Bill the Lesser said:


> "Layers" is the kind of idea that drove me to start learning Kontakt scripting. I think it's an ultra cool concept and to see it implemented by people who actually know what they're doing is pretty exciting. Free download, woohoo! The first one's free, kid...
> 
> Sooo...is all this new magic going to work with the Inspires and Arks I recently downloaded? Do I need updated versions, and will they cost $?
> 
> And is Kontakt really outa here? There was a brief comment at the start of the presentation that kinda-sorta implied it was somehow still involved. Or did I imagine that?

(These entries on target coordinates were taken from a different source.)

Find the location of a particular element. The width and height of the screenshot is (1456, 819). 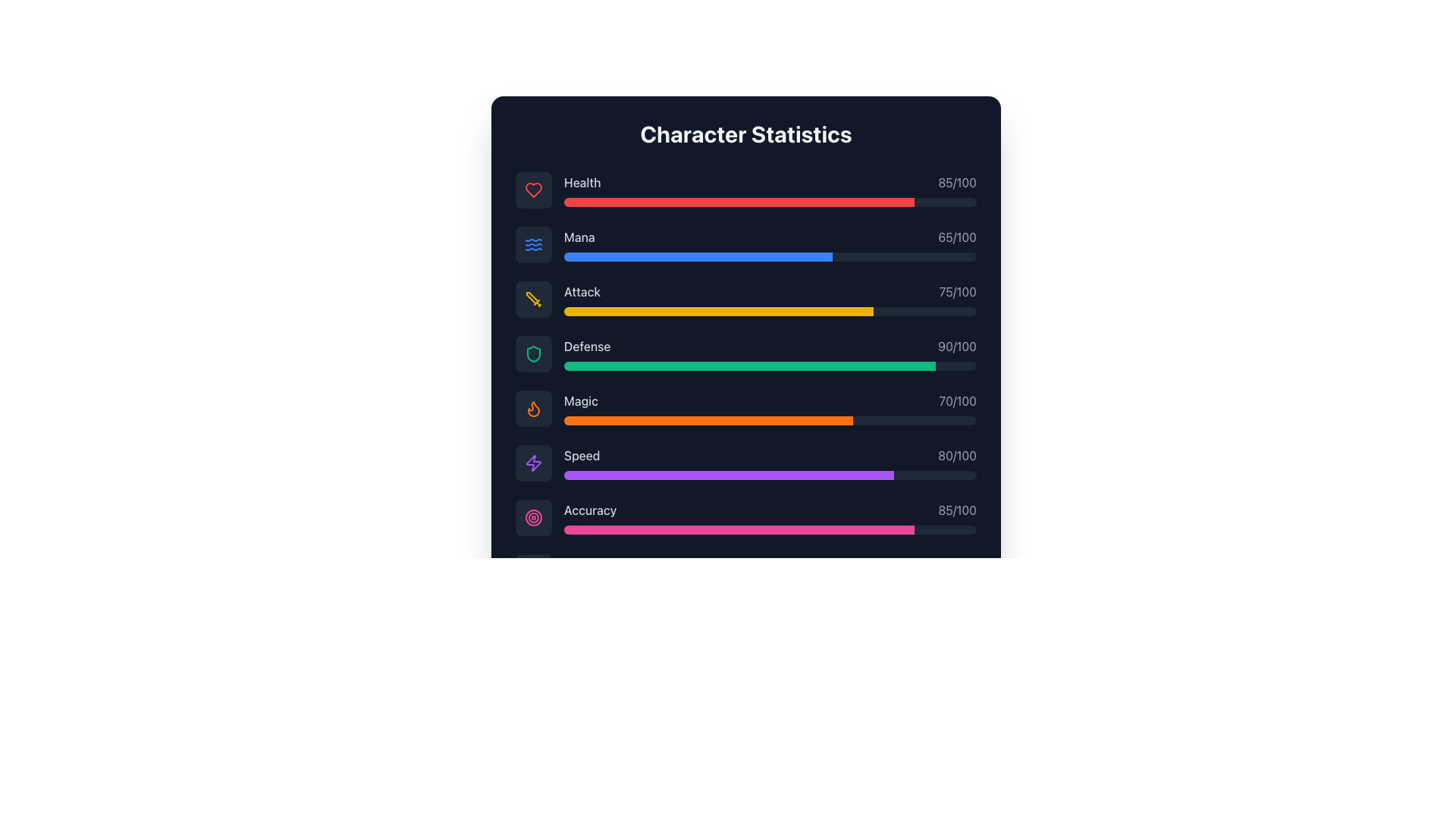

the progress bar representing the 'Magic' attribute in the 'Character Statistics' section, which is a horizontal bar with a rounded shape and a dark background, partially filled with a bright orange segment is located at coordinates (770, 421).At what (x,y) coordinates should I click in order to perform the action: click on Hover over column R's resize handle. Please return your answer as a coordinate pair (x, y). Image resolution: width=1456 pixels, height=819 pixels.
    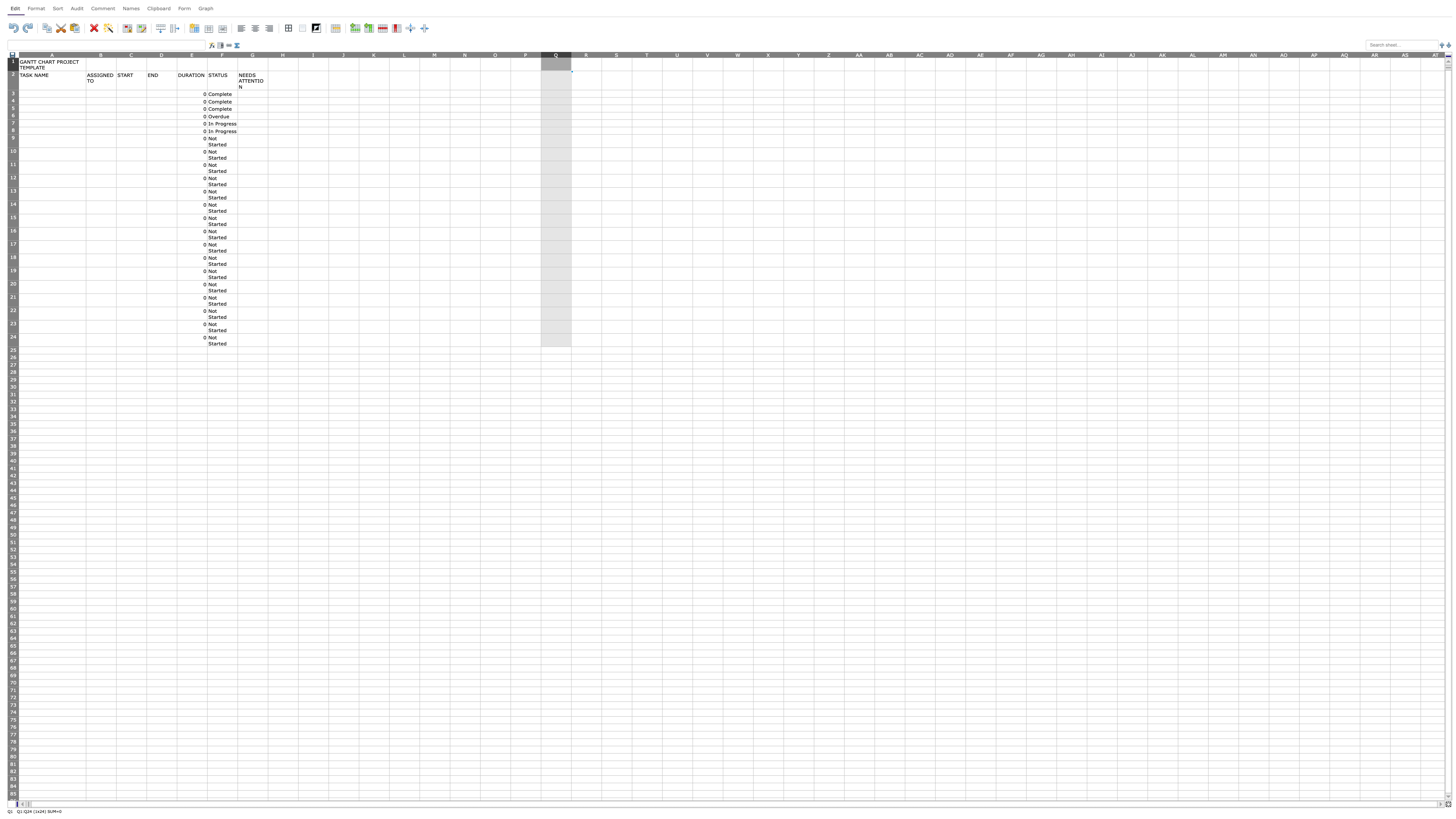
    Looking at the image, I should click on (601, 54).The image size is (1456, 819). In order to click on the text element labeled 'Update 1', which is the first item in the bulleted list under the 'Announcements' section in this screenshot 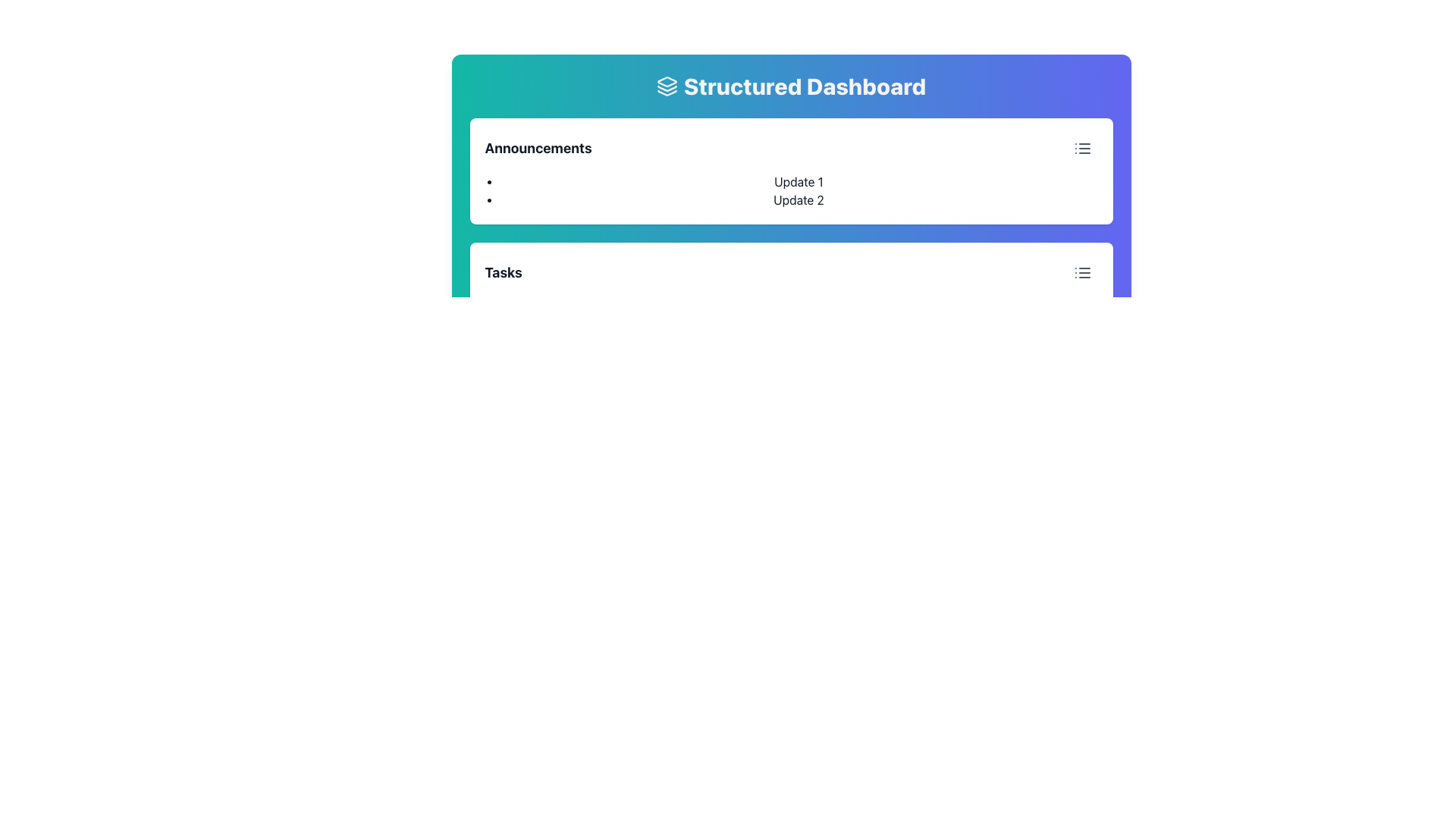, I will do `click(798, 180)`.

Certainly looks like it will work with the Arks and Inspires. There should be no charge to make that happen. They are not dropping Kontakt.


----------



## robgb (Jan 22, 2019)

Bill the Lesser said:


> And is Kontakt really outa here?


They said you could continue using Kontakt if you prefer.


----------



## SoNowWhat? (Jan 22, 2019)

Said this in the commercial thread; new sample player OK but, I'm waiting for more info but definitely interested. More sampler options that are good, the better for us. I'm guessing this might be an OT only option but it could be open to 3rd party licensing I suppose. 

The single instrument purchase option is excellent. And I'm guessing (didn't see this explicitly said though probably hinted at by others) this requires the OT sampler engine as it would side-step the multiple NI licensing burden. Wishing OT every success and I've definitely got my eye on some separate instruments already.


----------



## Land of Missing Parts (Jan 22, 2019)

SoNowWhat? said:


> The single instrument purchase option is excellent.

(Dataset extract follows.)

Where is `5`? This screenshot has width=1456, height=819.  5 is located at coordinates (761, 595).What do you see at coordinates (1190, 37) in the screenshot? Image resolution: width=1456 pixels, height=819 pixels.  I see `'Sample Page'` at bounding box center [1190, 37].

It's also nice they're providing demos for individual instruments, and it looks like the information on articulations is easier to find than in the past, where you'd have to spend a bunch of time poring through the pdf and watching the walk-throughs.

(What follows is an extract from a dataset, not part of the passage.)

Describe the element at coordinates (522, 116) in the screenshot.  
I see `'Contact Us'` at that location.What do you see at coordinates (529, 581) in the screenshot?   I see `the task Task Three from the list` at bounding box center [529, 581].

And I don't see it discussed much yet, but up-to-40% off bundle deals, with upgrade pricing that factors in what you already own. Nice to see. 

Of course, we still don't know what these prices are going to look like.


----------



## jbuhler (Jan 22, 2019)

Land of Missing Parts said:


> It's also nice they're providing demos for individual instruments, and it looks like the information on articulations is easier to find than in the past, where you'd have to spend a bunch of time poring through the pdf and watching the walk-throughs.


So they say. I see a lot of ambition but also a lot of time required to get all this stuff done. That will cost real money. A lot of what they are proposing to do will cost real money on a recurring basis. I don't know that they have a deep enough catalog to do all of this yet. 



Land of Missing Parts said:


> And I don't see it discussed much yet, but up-to-40% off bundle deals, with upgrade pricing that factors in what you already own. Nice to see.



Again, I'll wait to see how this works in practice. Even more curious that OT did not offer a discount for Ark 4 to owners of the previous Ark libraries, as they did for both Ark 2 and Ark 3. 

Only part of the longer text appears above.